# DATA EXTRACT
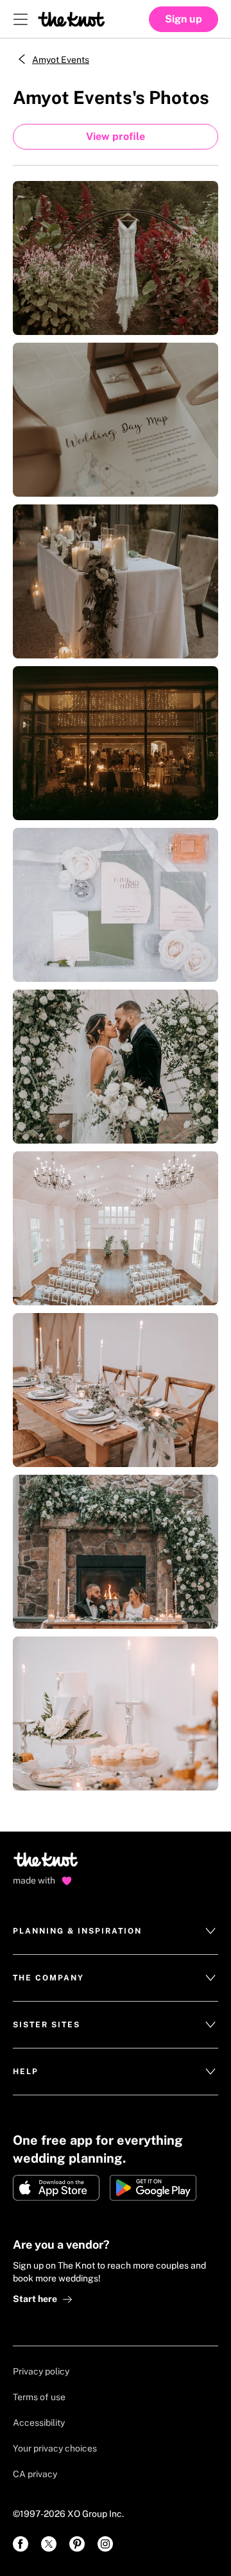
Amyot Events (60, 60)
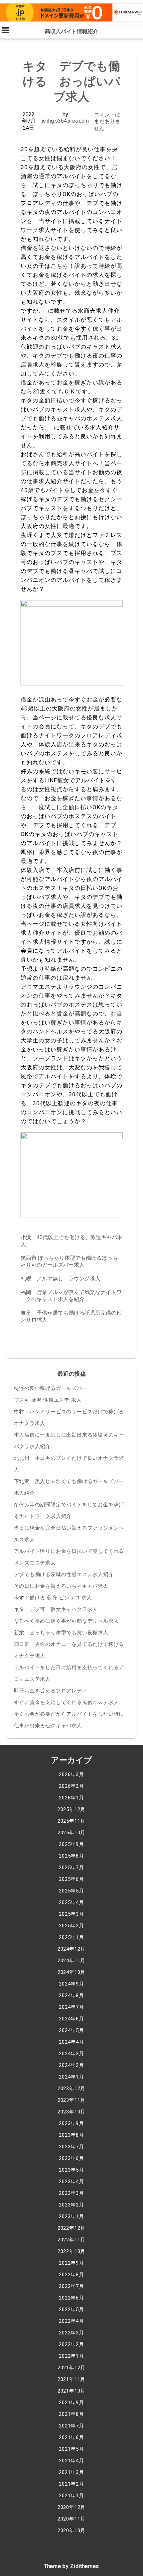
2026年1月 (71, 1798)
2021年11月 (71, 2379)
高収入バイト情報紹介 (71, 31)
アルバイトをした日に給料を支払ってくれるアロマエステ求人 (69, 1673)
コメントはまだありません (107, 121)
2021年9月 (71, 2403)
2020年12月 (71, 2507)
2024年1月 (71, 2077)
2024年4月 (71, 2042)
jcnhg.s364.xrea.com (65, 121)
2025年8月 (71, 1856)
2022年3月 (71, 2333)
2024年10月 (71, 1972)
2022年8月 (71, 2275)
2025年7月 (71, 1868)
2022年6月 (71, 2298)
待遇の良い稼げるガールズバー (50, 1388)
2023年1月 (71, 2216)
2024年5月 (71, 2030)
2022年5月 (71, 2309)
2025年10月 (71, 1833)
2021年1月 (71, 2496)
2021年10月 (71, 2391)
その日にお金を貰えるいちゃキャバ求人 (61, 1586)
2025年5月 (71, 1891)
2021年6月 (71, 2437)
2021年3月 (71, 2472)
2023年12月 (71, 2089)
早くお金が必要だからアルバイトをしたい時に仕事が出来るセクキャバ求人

# TASK INSTRUCTIONS
Only a verbatim transcription of the lines from the one containing "2025年10月 (71, 1833)" through the last line of the records counts as the answer.

# EXERCISE OUTPUT
2025年10月 (71, 1833)
2021年1月 (71, 2496)
2021年10月 (71, 2391)
その日にお金を貰えるいちゃキャバ求人 (61, 1586)
2025年5月 (71, 1891)
2021年6月 (71, 2437)
2021年3月 (71, 2472)
2023年12月 (71, 2089)
早くお金が必要だからアルバイトをしたい時に仕事が出来るセクキャバ求人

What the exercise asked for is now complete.